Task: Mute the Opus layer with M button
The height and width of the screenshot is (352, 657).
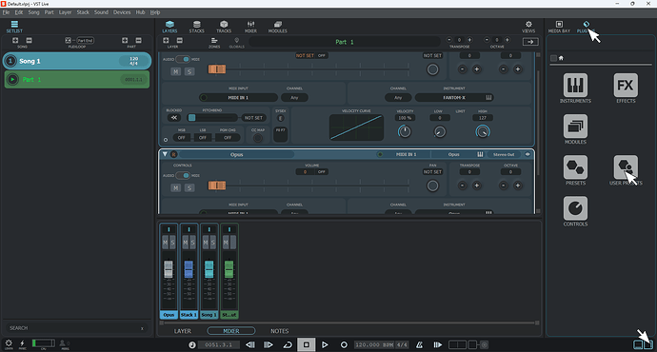Action: tap(175, 188)
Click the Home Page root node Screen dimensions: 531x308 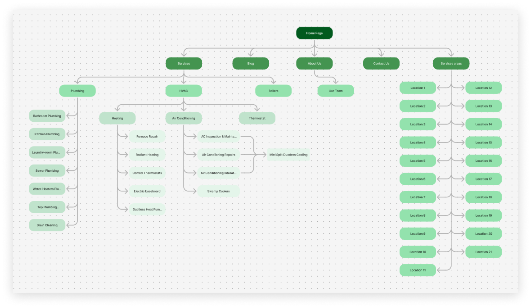(x=314, y=33)
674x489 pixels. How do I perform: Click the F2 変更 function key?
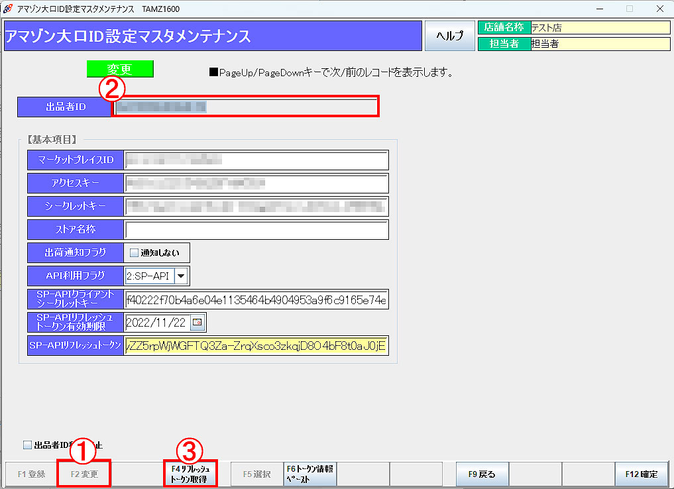click(84, 474)
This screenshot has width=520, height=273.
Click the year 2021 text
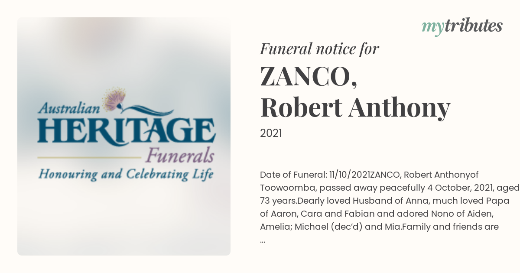(x=271, y=133)
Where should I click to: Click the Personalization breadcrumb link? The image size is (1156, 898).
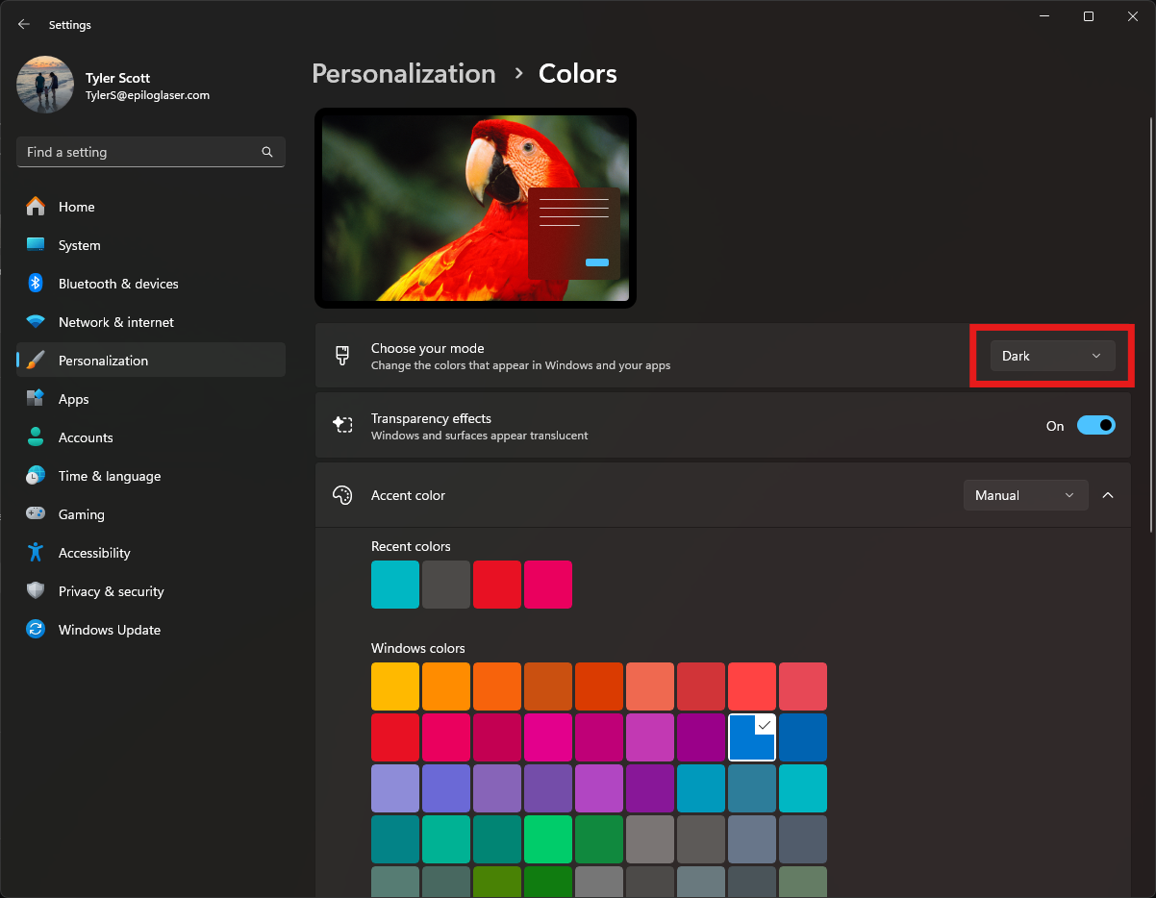tap(404, 74)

===============

### Work to be completed:
In the listing, find the line containing "674x489 pixels. How" and repeat it and every later line through the last one, word for word, excluding the pictures.

### Answer for the task:
674x489 pixels. How do I perform: Click the F2 変更 function key?
click(84, 474)
This screenshot has width=520, height=273.
Click the year 2021 text
(x=271, y=133)
Where should I click to: Click the Personalization breadcrumb link? The image size is (1156, 898).
tap(404, 74)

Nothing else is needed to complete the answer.